Ethiopian Electronic Journal for Research and Innovation Foresight, Volume 5, No 1 (2013)
19 Pages Posted: 1 Aug 2012 Last revised: 17 Jul 2013
Date Written: August 1, 2012
This paper examines the reform issues that relate to corporate governance in Ethiopia. We examined Ethiopia’s large business sector using theories developed in the capital structure literature. There are five findings. First, we find that Ethiopia’s large business sector can be classified into three groups of enterprises. They are State Owned Enterprises (SOEs), political party owned companies and family owned and controlled private limited companies (Plcs). Second, when control is invoked and cash flow rights are considered, we find that the ruling party exercises control over the resources of both the SOEs and the party owned enterprises.
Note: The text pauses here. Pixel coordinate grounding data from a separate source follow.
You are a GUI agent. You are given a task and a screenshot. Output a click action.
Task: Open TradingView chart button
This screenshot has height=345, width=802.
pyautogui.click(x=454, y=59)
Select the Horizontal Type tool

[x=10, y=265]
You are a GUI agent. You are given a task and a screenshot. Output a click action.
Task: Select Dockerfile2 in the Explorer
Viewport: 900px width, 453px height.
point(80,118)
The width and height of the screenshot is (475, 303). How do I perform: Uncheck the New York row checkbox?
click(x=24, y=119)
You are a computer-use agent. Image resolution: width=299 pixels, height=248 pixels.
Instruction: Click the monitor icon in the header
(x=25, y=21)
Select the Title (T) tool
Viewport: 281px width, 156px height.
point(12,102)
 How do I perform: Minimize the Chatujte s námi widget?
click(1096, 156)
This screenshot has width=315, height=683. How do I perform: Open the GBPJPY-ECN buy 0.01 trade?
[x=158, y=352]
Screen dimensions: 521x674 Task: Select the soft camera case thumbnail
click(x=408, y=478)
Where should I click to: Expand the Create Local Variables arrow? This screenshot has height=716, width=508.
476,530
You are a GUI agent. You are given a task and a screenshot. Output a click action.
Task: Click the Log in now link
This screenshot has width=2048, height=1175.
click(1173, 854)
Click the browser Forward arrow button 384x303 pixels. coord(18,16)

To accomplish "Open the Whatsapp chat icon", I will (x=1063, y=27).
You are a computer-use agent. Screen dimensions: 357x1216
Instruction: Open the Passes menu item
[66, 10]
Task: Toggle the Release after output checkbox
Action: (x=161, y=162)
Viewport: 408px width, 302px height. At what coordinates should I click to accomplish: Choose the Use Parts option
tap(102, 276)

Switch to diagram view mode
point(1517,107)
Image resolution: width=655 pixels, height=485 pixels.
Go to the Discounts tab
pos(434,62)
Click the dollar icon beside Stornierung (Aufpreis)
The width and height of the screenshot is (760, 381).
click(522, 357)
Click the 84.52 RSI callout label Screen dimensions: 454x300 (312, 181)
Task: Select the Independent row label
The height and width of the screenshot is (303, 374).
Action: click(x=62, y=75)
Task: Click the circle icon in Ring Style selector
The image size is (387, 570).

Third, when related party transactions are considered, one finds an interesting set of associations between few family-owned businesses and the ruling party. Fourth, when the large business sector is examined using the definitions for public interest entities, all three forms of enterprises can be classified as public interest companies. Fifth, we observe that the absence of separation of powers in the institutional settings of the country and weak corporate laws are serious voids for complying with international corporate governance standards.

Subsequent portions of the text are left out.